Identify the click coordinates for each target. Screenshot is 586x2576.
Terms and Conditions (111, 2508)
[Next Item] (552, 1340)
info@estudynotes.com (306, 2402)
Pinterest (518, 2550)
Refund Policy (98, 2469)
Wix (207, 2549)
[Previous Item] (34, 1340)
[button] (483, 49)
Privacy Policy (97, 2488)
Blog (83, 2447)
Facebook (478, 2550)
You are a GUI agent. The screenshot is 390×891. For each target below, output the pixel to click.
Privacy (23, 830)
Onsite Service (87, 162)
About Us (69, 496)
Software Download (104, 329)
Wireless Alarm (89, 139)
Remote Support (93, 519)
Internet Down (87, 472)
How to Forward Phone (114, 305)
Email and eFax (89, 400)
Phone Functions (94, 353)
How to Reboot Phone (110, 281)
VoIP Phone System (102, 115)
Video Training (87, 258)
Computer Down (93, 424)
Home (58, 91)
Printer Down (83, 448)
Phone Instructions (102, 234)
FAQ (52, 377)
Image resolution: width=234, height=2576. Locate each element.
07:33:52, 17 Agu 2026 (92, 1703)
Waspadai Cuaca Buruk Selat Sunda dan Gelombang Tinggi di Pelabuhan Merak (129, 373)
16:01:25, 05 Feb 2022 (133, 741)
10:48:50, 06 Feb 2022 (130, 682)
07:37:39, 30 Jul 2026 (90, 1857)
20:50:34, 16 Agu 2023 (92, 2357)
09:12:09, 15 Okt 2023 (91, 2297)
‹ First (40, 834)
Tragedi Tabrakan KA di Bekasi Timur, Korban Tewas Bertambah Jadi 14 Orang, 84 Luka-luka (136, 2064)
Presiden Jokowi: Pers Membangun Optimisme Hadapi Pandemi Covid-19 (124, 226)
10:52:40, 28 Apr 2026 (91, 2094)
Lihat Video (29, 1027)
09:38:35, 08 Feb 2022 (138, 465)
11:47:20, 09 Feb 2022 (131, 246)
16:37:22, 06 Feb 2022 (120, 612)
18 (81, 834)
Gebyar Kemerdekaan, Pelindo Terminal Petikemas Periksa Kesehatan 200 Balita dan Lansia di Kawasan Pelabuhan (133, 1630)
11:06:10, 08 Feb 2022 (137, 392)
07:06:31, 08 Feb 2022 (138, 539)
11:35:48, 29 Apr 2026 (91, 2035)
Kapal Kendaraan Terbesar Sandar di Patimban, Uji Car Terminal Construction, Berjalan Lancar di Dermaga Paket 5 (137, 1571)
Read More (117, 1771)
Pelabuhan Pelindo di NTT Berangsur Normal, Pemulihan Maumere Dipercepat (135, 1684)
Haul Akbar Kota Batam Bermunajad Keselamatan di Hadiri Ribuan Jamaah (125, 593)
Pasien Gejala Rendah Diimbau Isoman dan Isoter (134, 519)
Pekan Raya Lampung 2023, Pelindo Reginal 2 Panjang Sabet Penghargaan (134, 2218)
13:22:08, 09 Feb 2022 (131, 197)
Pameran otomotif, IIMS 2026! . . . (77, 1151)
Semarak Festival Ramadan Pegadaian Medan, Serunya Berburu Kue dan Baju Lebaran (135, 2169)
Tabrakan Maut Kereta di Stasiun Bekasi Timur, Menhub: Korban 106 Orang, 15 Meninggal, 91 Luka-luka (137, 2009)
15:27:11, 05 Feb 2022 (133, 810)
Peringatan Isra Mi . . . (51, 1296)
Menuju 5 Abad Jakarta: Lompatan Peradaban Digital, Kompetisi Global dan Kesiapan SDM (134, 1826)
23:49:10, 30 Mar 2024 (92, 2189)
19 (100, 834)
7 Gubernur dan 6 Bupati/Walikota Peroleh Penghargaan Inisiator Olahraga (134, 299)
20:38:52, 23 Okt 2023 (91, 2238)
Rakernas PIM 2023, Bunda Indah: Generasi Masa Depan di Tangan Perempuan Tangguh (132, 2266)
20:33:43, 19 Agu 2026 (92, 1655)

┄┄┄┄┄┄┄┄┄┄

Throughout the data above, copy all lines where the word "Tabrakan" is found.

Tragedi Tabrakan KA di Bekasi Timur, Korban Tewas Bertambah Jadi 14 Orang, 84 Luka-luka (136, 2064)
Tabrakan Maut Kereta di Stasiun Bekasi Timur, Menhub: Korban 106 Orang, 15 Meninggal, 91 Luka-luka (137, 2009)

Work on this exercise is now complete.